Ok, you do not have time to review the patch. Let me see if you have time to roll it back...

Committed r114156.

Let me see if you have time to roll it back...

That's not too kind of you.

The patch doesn't look bad, but I'll let someone else review it.
I'm happy to strike that mail from my inbox, though.

van.de.bugger wrote:

That's not too kind of you.

I am really sorry.

However, recently I have committed couple of my own extensions, and found there is a plenty of people reviewing my code and criticized:

  1. License (AGPLv3),
  2. Semicolon after {} block (it is not required),
  3. My comment at the end of file (it is useless),
  4. "Useless" declarations of global variables (from their point of view),

and other similar "defects" in my code. Some guys even fixed the code, and one fix really breaks it.

At the same time nobody has time to review this patch!

I am disappointed. I am thinking (1) there are other sites for hosting free projects, where the code will be under my control without annoying semicolon style maintainers, (2) forking AntiSpoof is not a big deal.

Sorry again.

sumanah wrote:

Van de Bugger:

I'm sorry for the wait.

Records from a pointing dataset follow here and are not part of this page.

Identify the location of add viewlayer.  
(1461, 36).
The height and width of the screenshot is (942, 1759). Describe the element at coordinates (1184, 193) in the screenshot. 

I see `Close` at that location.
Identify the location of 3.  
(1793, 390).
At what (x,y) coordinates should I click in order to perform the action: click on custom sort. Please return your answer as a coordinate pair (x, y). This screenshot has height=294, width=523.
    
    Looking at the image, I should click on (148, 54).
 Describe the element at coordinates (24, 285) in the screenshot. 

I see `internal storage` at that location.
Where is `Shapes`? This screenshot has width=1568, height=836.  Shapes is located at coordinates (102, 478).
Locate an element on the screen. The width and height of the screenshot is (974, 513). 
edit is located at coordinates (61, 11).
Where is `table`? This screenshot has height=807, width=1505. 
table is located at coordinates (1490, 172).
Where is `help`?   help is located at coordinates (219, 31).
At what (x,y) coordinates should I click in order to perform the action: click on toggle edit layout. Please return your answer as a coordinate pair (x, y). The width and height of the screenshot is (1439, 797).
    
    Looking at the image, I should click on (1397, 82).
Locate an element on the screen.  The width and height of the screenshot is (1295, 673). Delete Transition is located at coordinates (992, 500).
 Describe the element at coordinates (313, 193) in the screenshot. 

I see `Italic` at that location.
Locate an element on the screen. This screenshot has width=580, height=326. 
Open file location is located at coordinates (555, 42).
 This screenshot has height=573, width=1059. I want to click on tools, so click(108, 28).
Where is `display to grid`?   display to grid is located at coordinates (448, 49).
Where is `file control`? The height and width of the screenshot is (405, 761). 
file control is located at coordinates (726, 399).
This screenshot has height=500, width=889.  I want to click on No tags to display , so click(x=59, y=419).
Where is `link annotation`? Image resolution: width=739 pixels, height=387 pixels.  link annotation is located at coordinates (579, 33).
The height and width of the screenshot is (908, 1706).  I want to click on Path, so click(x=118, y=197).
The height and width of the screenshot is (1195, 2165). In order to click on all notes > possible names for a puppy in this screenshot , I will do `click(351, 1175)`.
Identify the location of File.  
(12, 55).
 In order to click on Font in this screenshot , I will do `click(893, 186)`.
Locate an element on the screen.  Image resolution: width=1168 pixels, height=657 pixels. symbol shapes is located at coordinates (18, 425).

However, you know that in the long run it benefits everyone to work together in the same branch even though it can be frustrating in the short term; please don't fork.

Also, I encourage you to get a Git/Gerrit account https://labsconsole.wikimedia.org/wiki/Help:Access#Access_FAQ so that your code will be reviewed faster in the future. There are about 200 patches awaiting review right now in Bugzilla and moving more of those to the unified code review dashboard will help get reviews faster.